‘Only you could go to hairdressers and come back looking older.’
So was my daughters’ opinions of my hair appointment. Thanks guys 😊🥴.
It’s true though. The last time I had my hair done was in St. Lucia. It was just the right amount of highlighting to still be brown-haired but without such jarring grey at the temples. Still, we were new to the Caribbean then.
My hair has gone lighter since. It’s been bleached by the sun and has gone greyer too. I’d blame living on Quest – but Jack’s hair is still nut-brown. And we both started off with the same hair colour! Nothing like marrying someone with the exact same hair colour that stays the same colour. I assumed another hair appointment would put mine to where it was before. Duh.
I came back from a nice salon next to the drugstore – known here as the drogist, more blond then brown. More silver than grey. Very silver in fact.
I realised how light it was when Miranda from Holland was blow-drying it. She’d done a really careful job. Each layer of hair was picked through with a kind of serrated skewer. She’d brushed it with the highlighting bleach, wrapped up in foils and brought over a heated and rotating halo.
I’ve never really been blond before. Except maybe as a toddler. Suddenly my hair is a lighter colour then my skin. And funnily, this doesn’t cover my grey up so much as age me overall.
Miranda noticed too. ‘You don’t like it?’ she asked hesitantly.
I stared at myself in the salon mirror. The classic, ‘not much we can do now’ feeling passed through me. Hair-wise I mean, we could re-dye it. But frankly, I’m not spending another hundred bucks. Grey, brown, silver. Who cares? Just next time, I’m going brown. I like brown.
I like purple too. And green. These were the colours last night on our night dive. Jack and I dived the reef just outside the marina. The dive site is called Something Special. This is the beat-up reef area of Bonaire. Discarded tyres lay around in the shallows. The marina wall butts up against the reef. It’s also the place where people see a ton of interesting marine life.

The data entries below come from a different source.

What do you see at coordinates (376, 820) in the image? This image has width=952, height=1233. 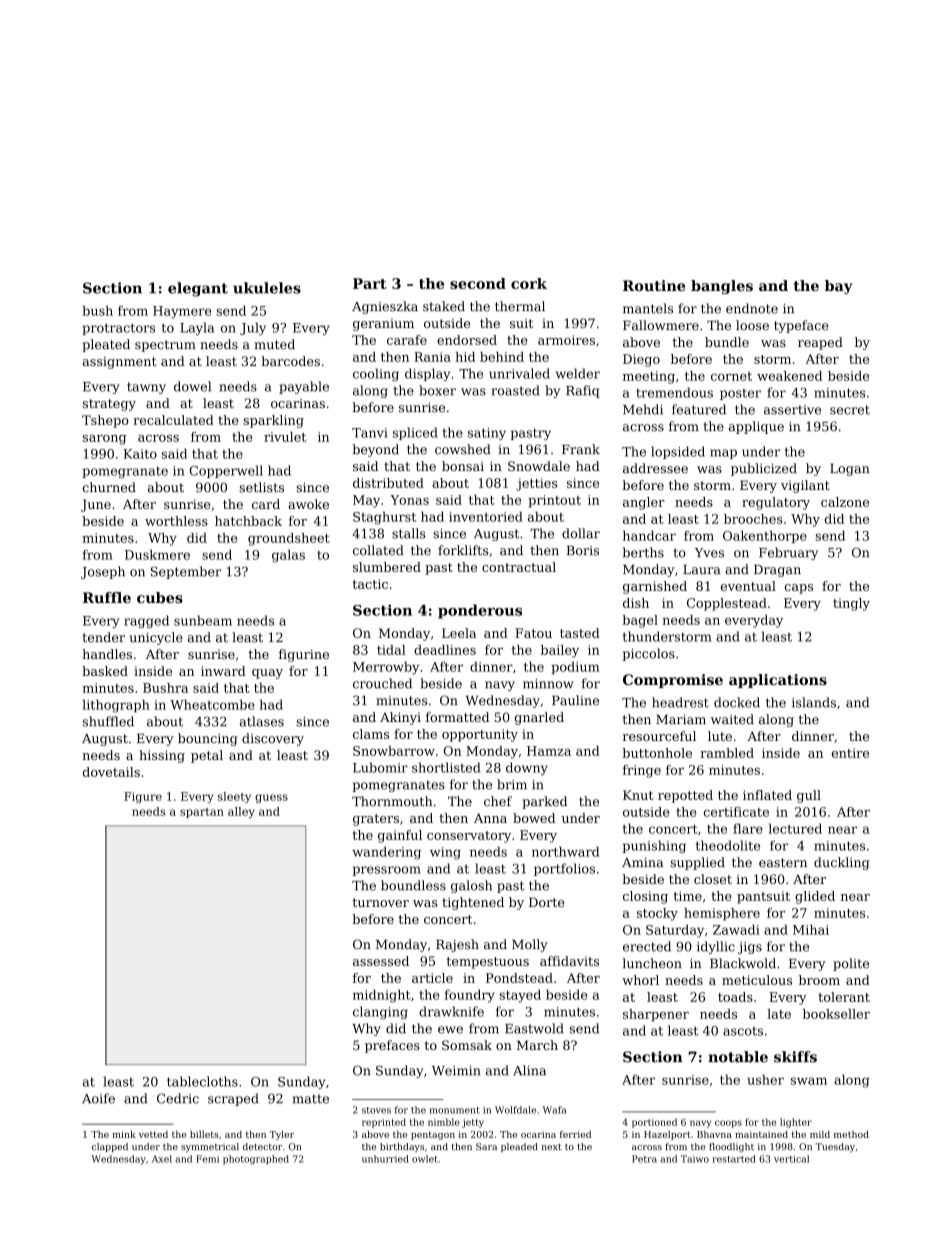 I see `graters` at bounding box center [376, 820].
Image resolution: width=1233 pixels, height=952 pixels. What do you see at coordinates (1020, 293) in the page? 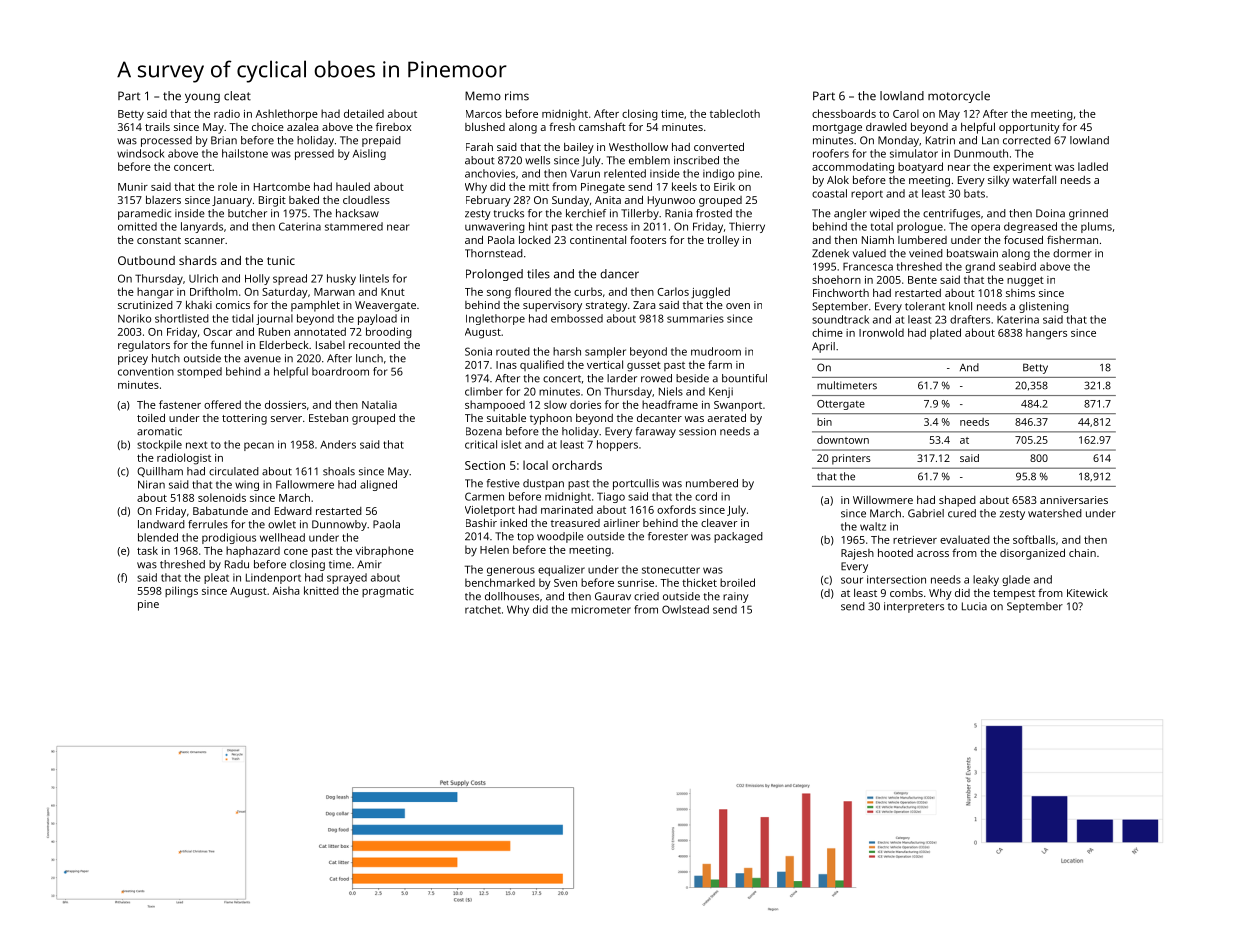
I see `shims` at bounding box center [1020, 293].
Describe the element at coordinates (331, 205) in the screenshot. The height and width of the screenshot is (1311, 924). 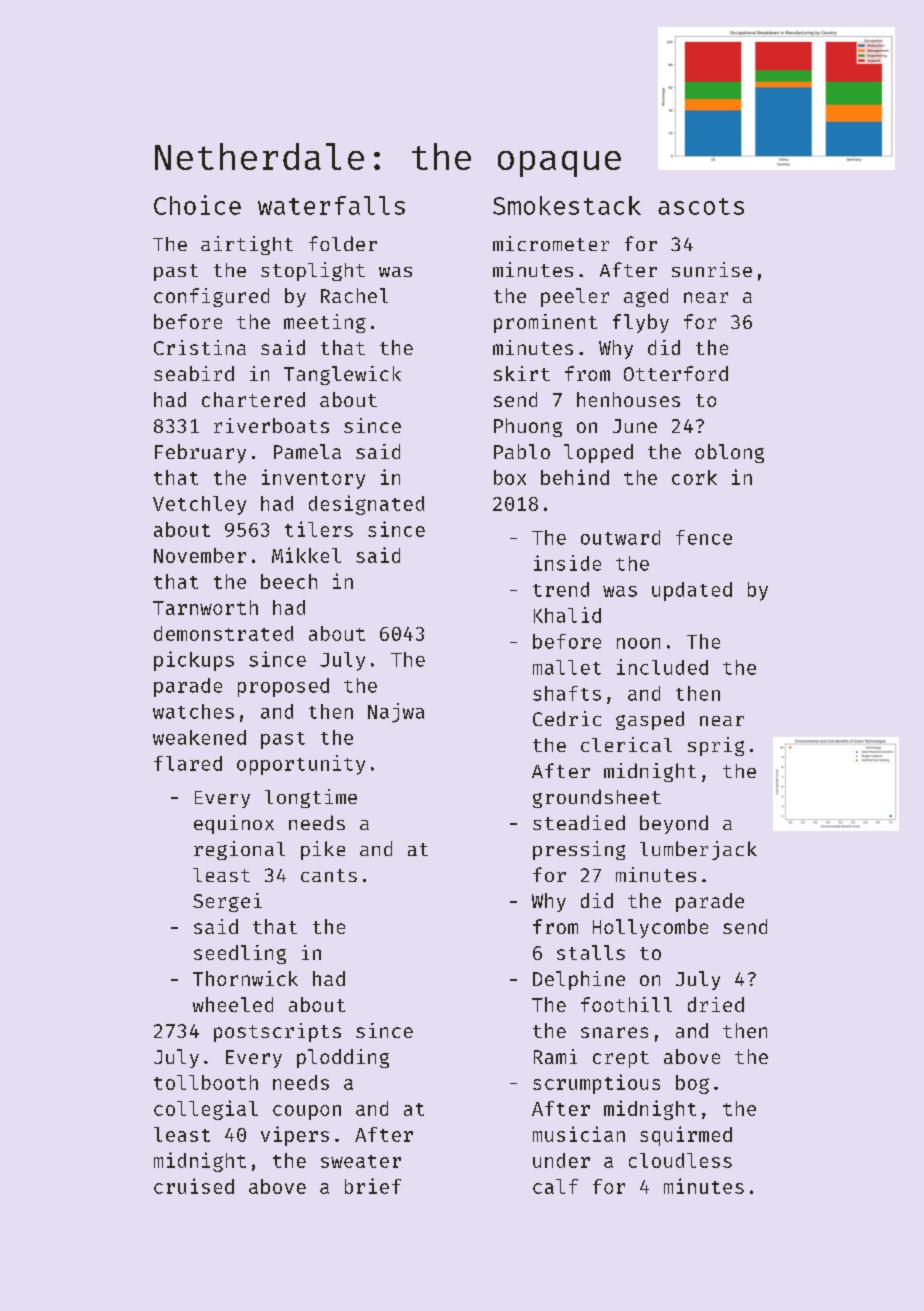
I see `waterfalls` at that location.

Our marina neighbours Britney and Clint, came out of quarantine and went there for their first sea swim. They dropped in on three eagle rays, gliding around. Something Special indeed.

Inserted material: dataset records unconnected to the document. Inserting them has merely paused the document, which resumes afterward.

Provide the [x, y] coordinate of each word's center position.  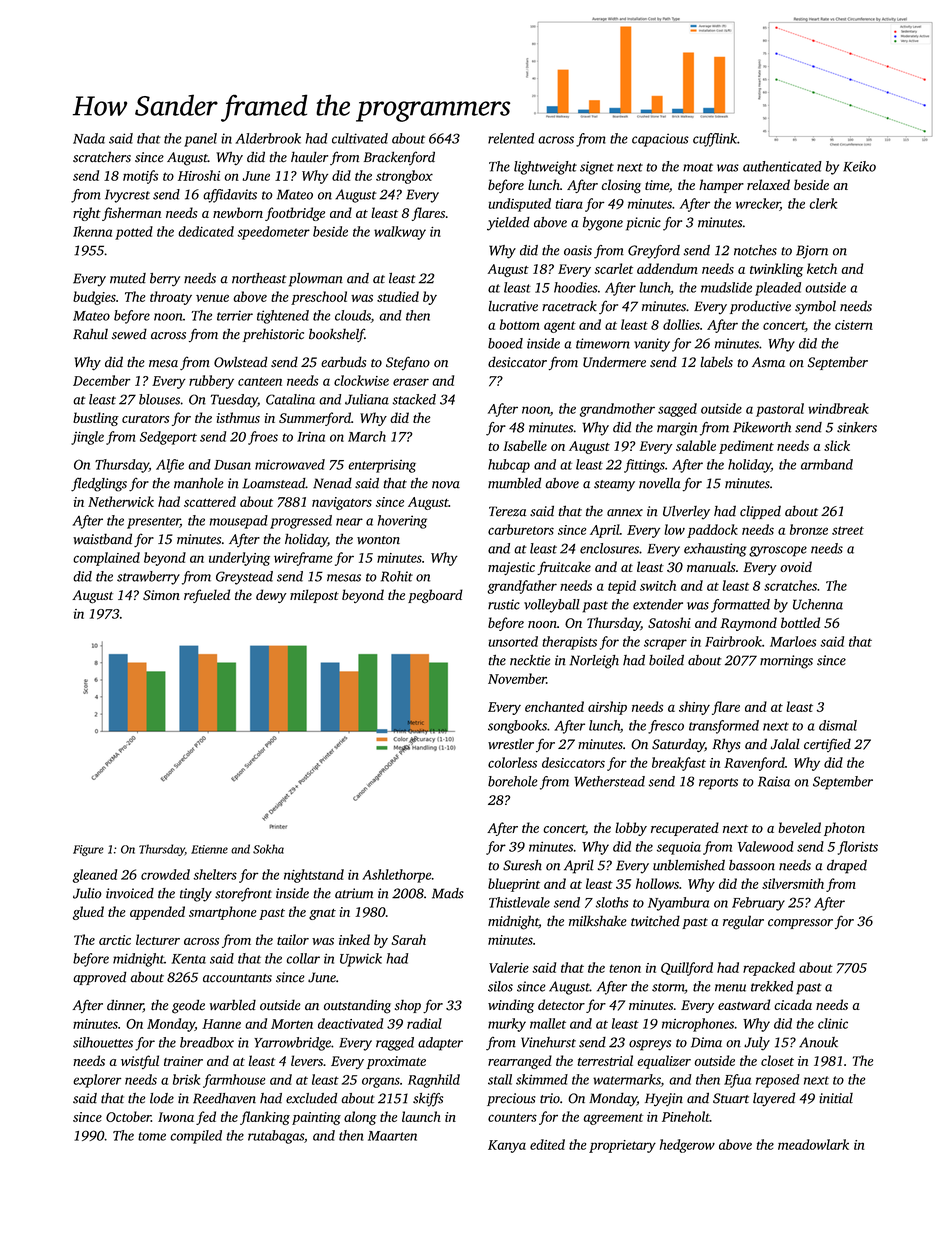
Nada [89, 138]
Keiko [859, 166]
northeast [259, 278]
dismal [838, 725]
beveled [799, 827]
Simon [161, 595]
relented [511, 138]
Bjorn [812, 252]
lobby [631, 829]
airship [607, 708]
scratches [790, 585]
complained [106, 559]
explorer [97, 1081]
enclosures [609, 548]
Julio [87, 893]
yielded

We went down with two torches; a normal white-light torch and a purple, UV torch. The UV torch gave us a psychedelic paradise. Greens and purples shone out from different corals. The reef was a completely different-looking place. To think that some creatures see the reef like this all the time – and corals respond by colouring themselves differently. They definitely don’t need the hairdresser’s. Lucky corals.